++++ Data supplied ++++

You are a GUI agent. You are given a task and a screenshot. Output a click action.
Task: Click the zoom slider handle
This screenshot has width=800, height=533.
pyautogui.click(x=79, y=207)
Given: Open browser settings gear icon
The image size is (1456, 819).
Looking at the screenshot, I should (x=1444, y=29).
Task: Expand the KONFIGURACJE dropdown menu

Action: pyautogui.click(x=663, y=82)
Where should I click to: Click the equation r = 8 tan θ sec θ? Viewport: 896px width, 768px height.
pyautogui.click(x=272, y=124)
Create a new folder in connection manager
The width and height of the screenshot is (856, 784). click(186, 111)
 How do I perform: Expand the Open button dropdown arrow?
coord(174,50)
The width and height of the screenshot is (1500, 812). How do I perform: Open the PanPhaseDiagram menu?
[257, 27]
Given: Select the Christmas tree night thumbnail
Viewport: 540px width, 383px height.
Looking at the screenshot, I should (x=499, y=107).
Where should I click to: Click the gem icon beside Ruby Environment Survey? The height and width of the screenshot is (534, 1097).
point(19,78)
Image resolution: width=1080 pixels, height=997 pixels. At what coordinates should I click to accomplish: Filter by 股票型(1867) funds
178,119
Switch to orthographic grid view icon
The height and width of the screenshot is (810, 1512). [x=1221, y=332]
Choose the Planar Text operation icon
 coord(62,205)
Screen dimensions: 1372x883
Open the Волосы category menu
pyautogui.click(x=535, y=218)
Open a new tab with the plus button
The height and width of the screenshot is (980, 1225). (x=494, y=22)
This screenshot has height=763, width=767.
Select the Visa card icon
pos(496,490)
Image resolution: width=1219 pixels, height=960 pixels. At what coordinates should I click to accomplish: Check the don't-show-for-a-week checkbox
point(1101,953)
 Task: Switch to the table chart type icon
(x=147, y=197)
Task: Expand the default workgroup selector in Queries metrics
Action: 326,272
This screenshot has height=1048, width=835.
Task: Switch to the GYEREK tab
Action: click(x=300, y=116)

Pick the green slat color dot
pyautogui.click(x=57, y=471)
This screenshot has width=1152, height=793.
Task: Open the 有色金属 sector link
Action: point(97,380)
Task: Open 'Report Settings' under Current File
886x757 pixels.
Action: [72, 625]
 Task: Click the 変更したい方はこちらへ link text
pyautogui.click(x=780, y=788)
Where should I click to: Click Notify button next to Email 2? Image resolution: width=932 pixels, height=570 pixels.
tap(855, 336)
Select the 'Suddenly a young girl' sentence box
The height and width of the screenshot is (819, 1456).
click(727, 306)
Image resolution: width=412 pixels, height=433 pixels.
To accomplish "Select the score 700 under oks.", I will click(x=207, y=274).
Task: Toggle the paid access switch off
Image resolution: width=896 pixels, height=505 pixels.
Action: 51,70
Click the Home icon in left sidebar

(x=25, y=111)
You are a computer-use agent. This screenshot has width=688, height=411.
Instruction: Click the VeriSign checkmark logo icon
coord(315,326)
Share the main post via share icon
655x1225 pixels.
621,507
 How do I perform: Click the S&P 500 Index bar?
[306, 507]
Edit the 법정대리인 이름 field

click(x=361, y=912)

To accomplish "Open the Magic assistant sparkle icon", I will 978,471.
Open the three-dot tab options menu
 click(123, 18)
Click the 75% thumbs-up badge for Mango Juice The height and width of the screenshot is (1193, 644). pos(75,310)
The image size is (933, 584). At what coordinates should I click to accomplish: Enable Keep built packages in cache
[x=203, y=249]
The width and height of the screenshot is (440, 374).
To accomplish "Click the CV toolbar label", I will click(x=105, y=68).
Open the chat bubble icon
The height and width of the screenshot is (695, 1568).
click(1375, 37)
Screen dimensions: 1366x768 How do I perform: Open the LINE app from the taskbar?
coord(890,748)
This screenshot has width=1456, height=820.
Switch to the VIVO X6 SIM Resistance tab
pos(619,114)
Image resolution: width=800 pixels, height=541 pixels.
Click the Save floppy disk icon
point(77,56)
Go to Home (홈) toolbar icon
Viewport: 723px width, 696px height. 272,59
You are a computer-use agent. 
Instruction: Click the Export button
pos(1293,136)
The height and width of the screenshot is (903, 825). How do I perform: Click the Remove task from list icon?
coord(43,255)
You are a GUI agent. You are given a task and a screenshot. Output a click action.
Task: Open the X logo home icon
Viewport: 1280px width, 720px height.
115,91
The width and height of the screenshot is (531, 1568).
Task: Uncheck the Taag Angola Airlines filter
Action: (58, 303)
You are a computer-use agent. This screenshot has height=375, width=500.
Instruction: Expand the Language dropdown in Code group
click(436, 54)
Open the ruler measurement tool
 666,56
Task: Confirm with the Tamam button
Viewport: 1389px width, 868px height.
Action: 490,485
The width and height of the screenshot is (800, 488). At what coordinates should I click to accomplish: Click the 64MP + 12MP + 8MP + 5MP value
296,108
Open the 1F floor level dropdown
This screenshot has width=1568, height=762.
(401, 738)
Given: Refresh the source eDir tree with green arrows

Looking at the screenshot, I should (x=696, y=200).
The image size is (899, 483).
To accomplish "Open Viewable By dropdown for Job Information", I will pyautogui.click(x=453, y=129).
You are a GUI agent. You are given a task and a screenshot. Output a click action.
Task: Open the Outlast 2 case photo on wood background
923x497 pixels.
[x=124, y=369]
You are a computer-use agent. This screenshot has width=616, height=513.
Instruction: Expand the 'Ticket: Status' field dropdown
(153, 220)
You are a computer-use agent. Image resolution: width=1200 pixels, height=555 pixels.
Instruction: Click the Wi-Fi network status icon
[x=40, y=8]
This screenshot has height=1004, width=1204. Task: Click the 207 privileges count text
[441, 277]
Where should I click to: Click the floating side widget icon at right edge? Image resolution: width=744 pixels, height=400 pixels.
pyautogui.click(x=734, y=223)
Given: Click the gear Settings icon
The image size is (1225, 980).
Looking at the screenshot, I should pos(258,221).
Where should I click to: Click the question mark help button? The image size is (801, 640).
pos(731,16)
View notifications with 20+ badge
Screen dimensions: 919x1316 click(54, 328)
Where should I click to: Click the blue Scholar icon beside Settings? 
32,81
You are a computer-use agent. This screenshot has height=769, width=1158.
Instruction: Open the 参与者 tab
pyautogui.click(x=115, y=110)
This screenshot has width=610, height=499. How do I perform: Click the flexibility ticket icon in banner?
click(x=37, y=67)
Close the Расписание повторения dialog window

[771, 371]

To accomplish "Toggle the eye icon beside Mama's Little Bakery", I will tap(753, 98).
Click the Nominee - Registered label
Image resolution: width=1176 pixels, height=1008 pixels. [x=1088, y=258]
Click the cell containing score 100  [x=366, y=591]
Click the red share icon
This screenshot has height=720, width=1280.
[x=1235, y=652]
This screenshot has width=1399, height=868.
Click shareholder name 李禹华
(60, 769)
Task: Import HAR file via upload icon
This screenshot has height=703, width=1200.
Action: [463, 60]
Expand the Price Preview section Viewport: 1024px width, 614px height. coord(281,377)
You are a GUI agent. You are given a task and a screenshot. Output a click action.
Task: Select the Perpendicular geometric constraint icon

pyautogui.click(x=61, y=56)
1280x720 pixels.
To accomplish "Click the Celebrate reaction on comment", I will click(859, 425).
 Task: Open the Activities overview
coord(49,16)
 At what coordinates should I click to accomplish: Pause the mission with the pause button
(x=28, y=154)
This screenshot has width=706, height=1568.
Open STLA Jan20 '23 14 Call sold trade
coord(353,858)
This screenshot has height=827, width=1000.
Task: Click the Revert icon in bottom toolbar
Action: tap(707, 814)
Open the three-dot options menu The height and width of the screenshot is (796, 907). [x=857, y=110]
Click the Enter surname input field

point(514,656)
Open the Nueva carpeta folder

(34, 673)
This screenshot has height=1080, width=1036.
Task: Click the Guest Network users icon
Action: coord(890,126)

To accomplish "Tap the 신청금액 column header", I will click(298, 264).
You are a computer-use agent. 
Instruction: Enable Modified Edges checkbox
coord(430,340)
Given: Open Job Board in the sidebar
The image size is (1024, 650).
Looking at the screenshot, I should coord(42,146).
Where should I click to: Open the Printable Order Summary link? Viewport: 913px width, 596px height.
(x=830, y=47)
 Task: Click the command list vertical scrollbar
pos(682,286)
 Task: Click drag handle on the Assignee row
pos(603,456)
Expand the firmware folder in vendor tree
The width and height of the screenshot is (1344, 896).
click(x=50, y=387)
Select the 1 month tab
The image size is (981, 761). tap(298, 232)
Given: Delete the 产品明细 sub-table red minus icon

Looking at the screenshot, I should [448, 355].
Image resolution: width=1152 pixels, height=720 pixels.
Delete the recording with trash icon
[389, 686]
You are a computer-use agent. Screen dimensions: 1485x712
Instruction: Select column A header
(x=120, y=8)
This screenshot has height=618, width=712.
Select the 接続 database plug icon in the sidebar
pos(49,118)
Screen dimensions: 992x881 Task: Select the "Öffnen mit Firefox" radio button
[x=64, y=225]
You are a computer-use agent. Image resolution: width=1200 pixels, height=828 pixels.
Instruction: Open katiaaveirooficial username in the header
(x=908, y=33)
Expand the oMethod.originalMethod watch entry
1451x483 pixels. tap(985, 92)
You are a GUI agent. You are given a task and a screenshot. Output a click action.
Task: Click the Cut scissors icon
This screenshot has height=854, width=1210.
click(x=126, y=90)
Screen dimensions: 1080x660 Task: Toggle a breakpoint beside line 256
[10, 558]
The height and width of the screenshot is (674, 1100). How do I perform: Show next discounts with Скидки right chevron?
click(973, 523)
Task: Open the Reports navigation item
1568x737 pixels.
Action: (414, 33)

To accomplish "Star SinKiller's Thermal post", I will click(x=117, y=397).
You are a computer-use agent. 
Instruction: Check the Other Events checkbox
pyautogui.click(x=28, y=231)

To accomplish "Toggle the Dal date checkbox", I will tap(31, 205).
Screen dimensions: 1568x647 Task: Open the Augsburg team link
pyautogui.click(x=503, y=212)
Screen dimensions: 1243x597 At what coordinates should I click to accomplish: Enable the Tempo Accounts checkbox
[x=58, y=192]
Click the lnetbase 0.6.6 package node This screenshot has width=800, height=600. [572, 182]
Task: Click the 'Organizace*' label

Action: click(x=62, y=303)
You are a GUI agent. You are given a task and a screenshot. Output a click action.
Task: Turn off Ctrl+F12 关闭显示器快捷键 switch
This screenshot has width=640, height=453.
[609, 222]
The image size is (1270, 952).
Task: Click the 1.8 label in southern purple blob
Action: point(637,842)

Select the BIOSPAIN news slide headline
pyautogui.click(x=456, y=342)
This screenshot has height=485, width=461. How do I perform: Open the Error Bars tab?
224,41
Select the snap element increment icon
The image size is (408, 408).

++++

• **Problem to work on**
From the entries, give the number of lines where the string "under" is found, and nothing else.

• **Output**
2